The Chronicle-Tribune is staying on the story of how unelected and unaccountable agencies are spending public money by the hundreds of thousands of dollars in Grant County and by the millions across the state.

Monday, the Indiana Public Access Counselor reported there was not enough evidence to find that the Grant County Economic Growth Council falls under the Indiana Open Door Act and the Access the Indiana Public Records Law. The finding is based on two issues that were actually beyond the scope of the counselor’s office to make a judgment.

The biggest issue deals with the State Board of Accounts. The agency did not conduct an audit of the Growth Council and has not since 2007. That there is no audit is part of the problem, because no outside group provides an audit of the growth Council, which automatically receives a portion of local income taxes each year.

Indiana law provides that if the board of accounts determines not to audit an organization then the organization is not a public agency subject to the laws of transparency for Indiana government.
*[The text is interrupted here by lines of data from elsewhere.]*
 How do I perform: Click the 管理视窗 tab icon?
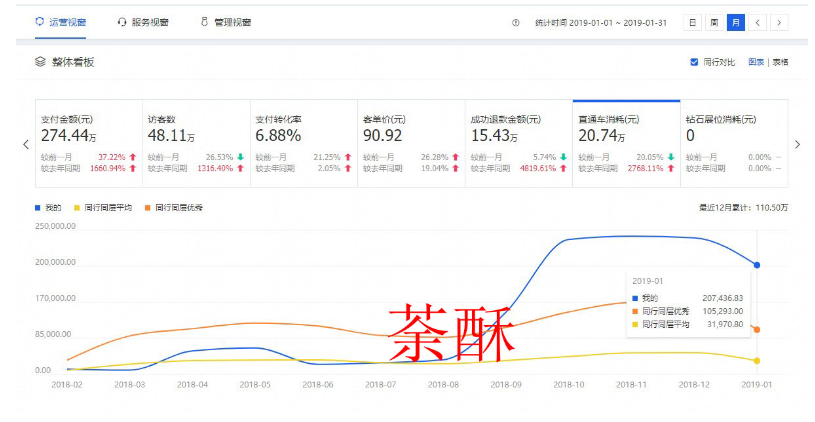coord(204,22)
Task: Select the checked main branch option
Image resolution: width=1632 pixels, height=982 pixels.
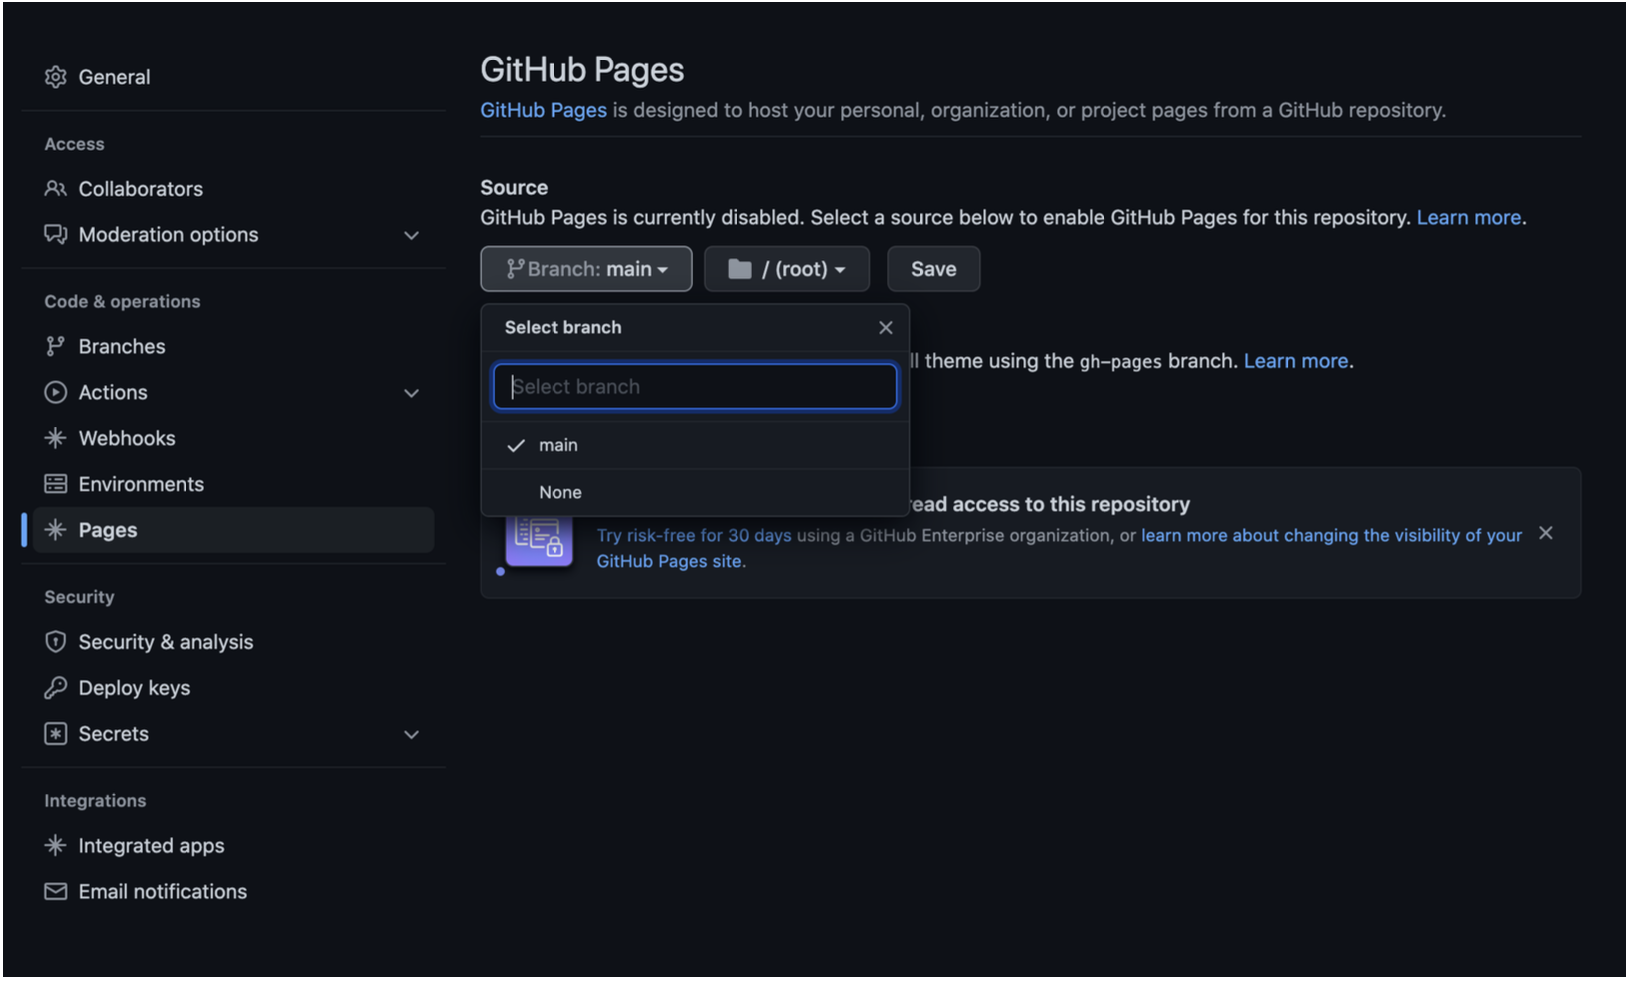Action: coord(557,446)
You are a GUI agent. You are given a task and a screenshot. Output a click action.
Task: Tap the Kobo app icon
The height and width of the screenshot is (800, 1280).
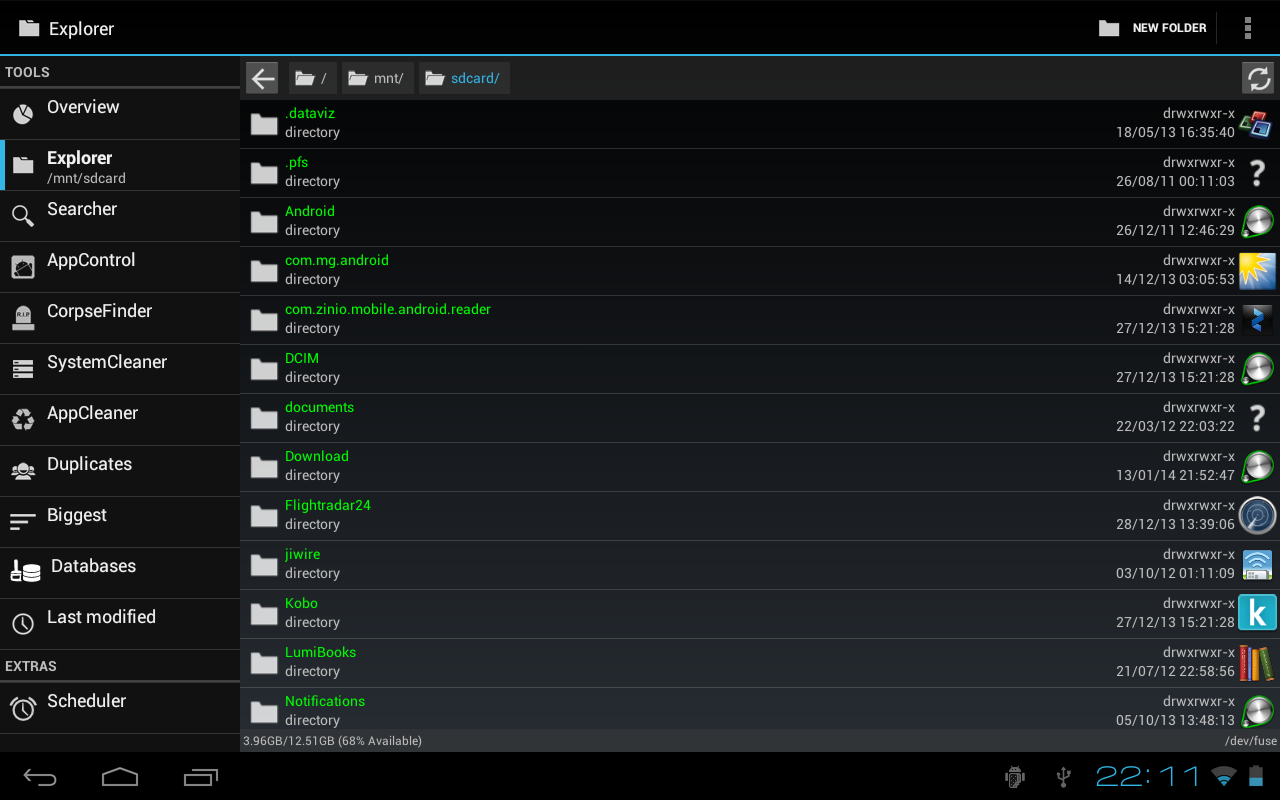click(x=1257, y=613)
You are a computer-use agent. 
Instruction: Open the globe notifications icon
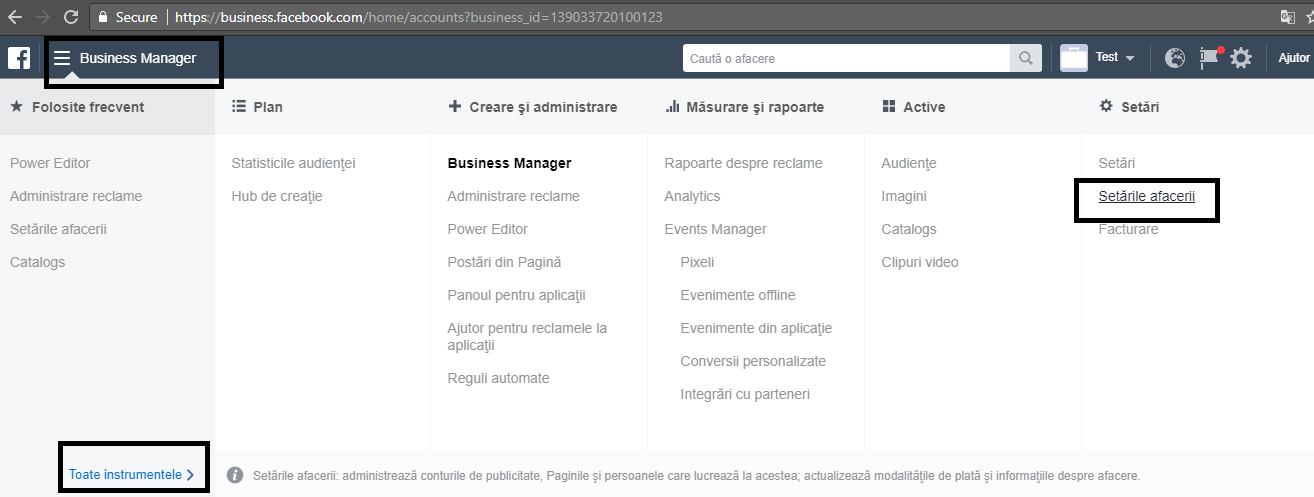(x=1175, y=58)
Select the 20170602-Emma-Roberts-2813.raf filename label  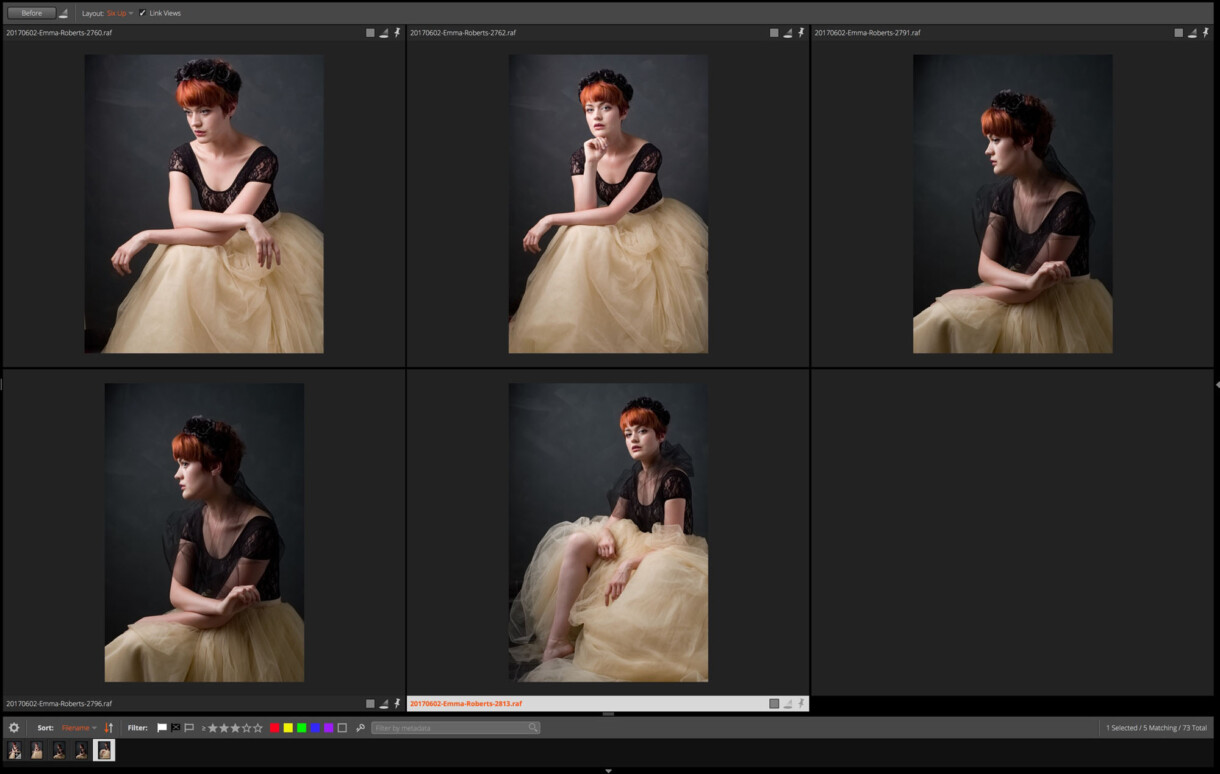pyautogui.click(x=466, y=703)
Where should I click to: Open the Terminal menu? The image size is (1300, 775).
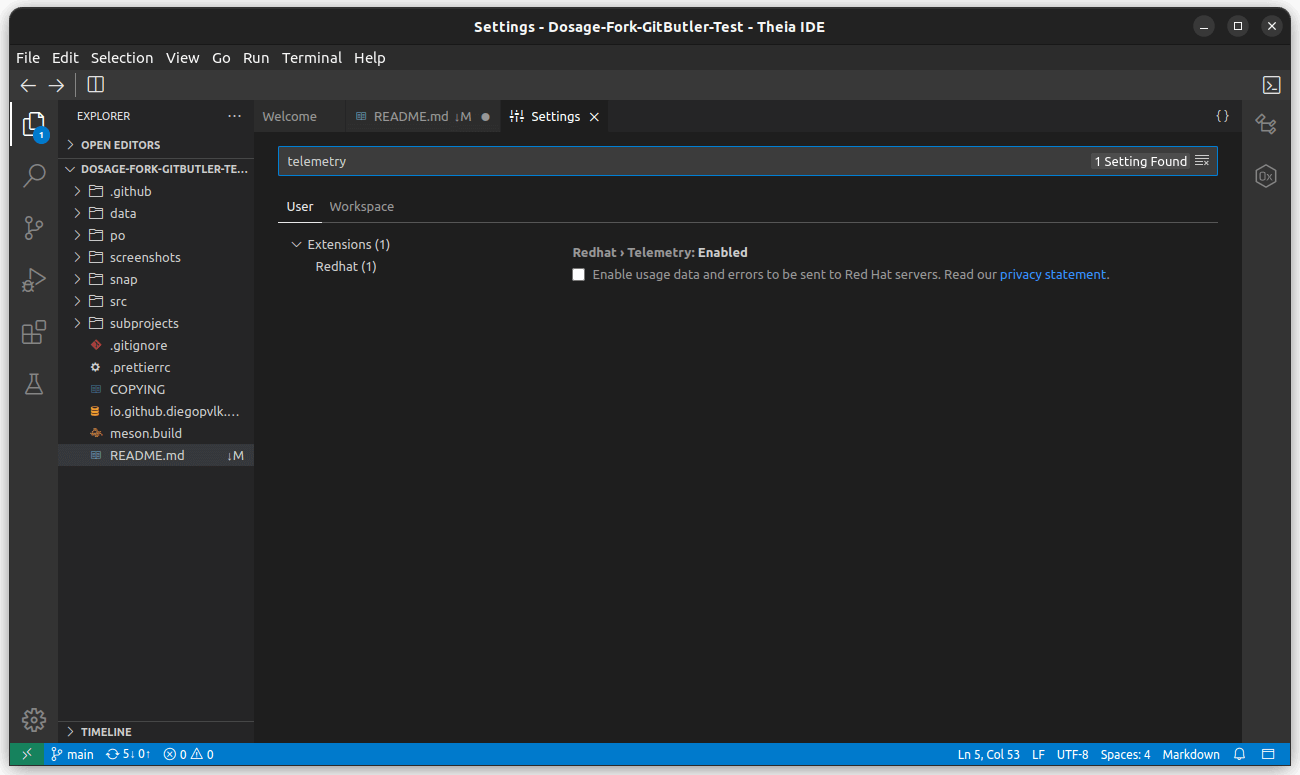pyautogui.click(x=311, y=57)
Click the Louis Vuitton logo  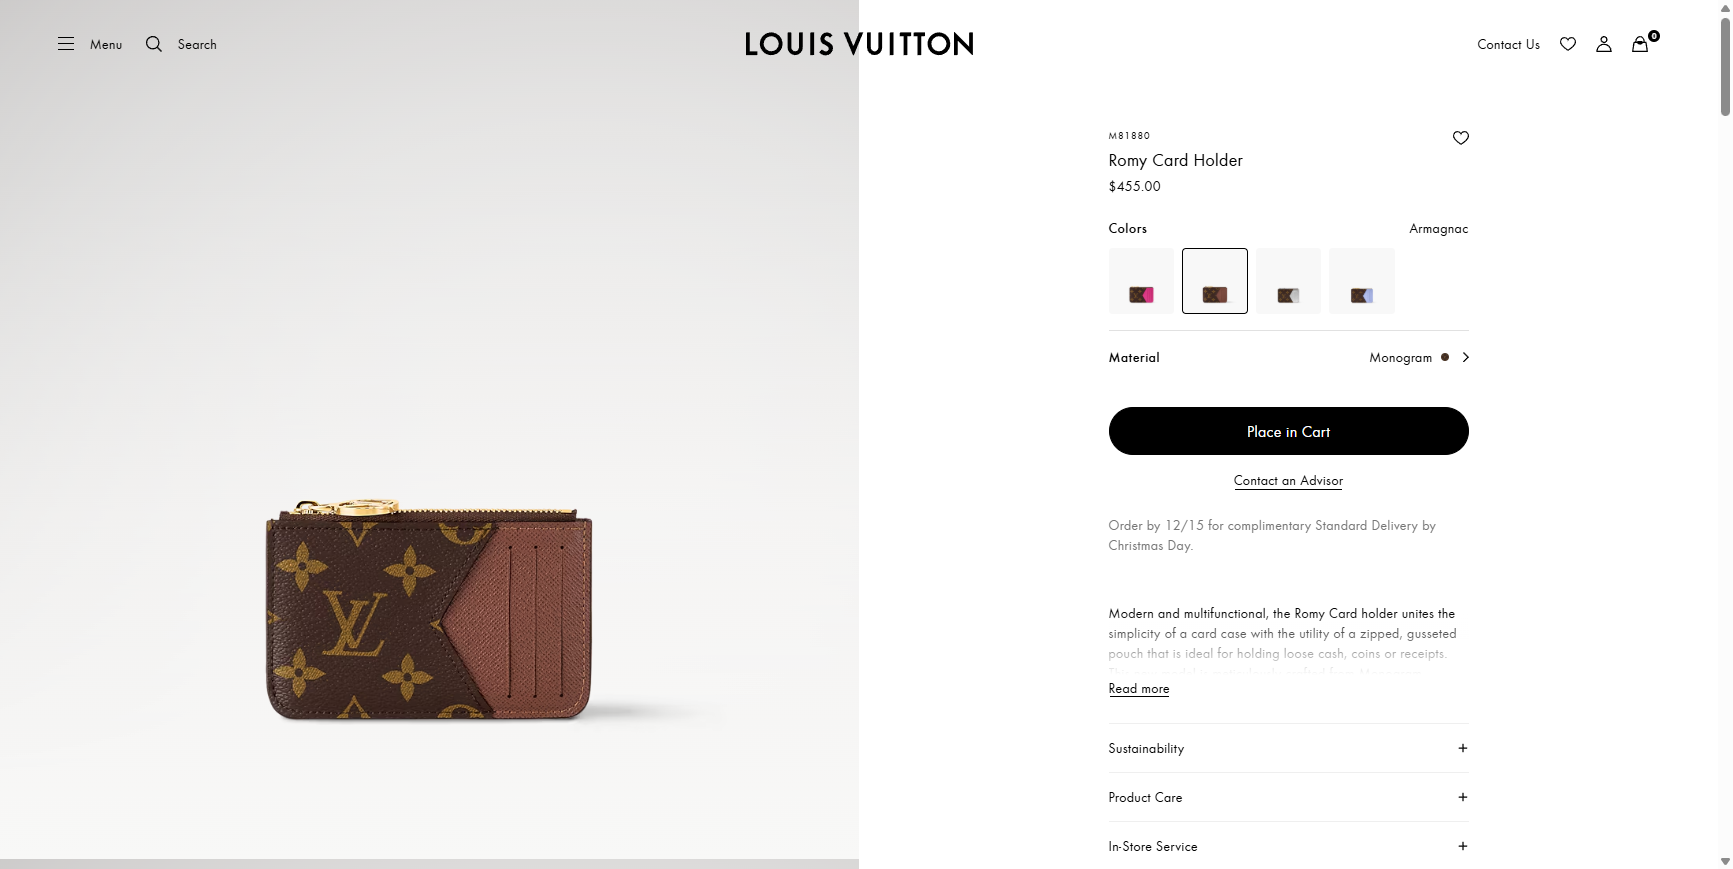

Given that, we understand there wasn’t much else the counselor could determine other than the laws did not apply.

But the Chronicle-Tribune maintains there is a serious problem with the information submitted to the State Board of Accounts.

For the last three years, the Growth Council has filed an entity annual report, or E-1 form, with the State Board of Accounts. In 2011, it reported that it received $506,000 in government funds. The Growth Council told the State Board of Accounts that only 38 percent of its total expenses came from government sources and the state granted a waiver for a public audit because the amount of public money it claimed to have spent was less than 50 percent of total expenditures. The decision to audit is not based on public money collected but on how much of it is spent.

But the public money the council receives is mingled with private money — so much so that Growth Council Executive Director Tim Eckerle says all the money goes into one pot.

So our question remains, without separate accounts, how does he tell the State Board of Accounts what is public money or private money?

“To the extent you take issue with the (State Board of Accounts’) determination,” Joe Hoage, public access counselor wrote in his opinion, “the proper redress would be with the SBOA and not the Public Access Counselor’s Office.”

Fair enough. That is where we will go next.

The other issue deals with contracts called fee-for-service agreements. It is basically a contract that says that an organization receiving money from the government will do certain things in return. Such an agreement would tend to show that the Growth Council is a private contractor rather than a public agency. The Growth Council says it has such a contract approved five years ago by the Grant County Council that remains in force. The Growth Council, however, has not provided the Chronicle-Tribune with a copy of such an agreement. The Growth Council, while asserting its existence, did not provide a copy to the public access counselor.

The Chronicle-Tribune has spent hours searching the records of the County Council, the County Recorder and the County Commissioners and we have not found a record of the contract.

We will make a formal request to county officials that a copy of the contract be made available to the public under state law.

Finally, the ruling, while it was not what we had hoped, makes the path clear in the work for better and more responsible local government. Loopholes in the laws must be changed so that private agencies are accountable for public dollars. We need to know how the Growth Council spends the money it takes from local taxes. No group of people, however well intentioned, is entitled to do with your money whatever it chooses and keep it a secret.

Regardless of the legal technicalities, we expect our elected leaders at the local and state level to take action and clear up a fairly simple matter of right and wrong.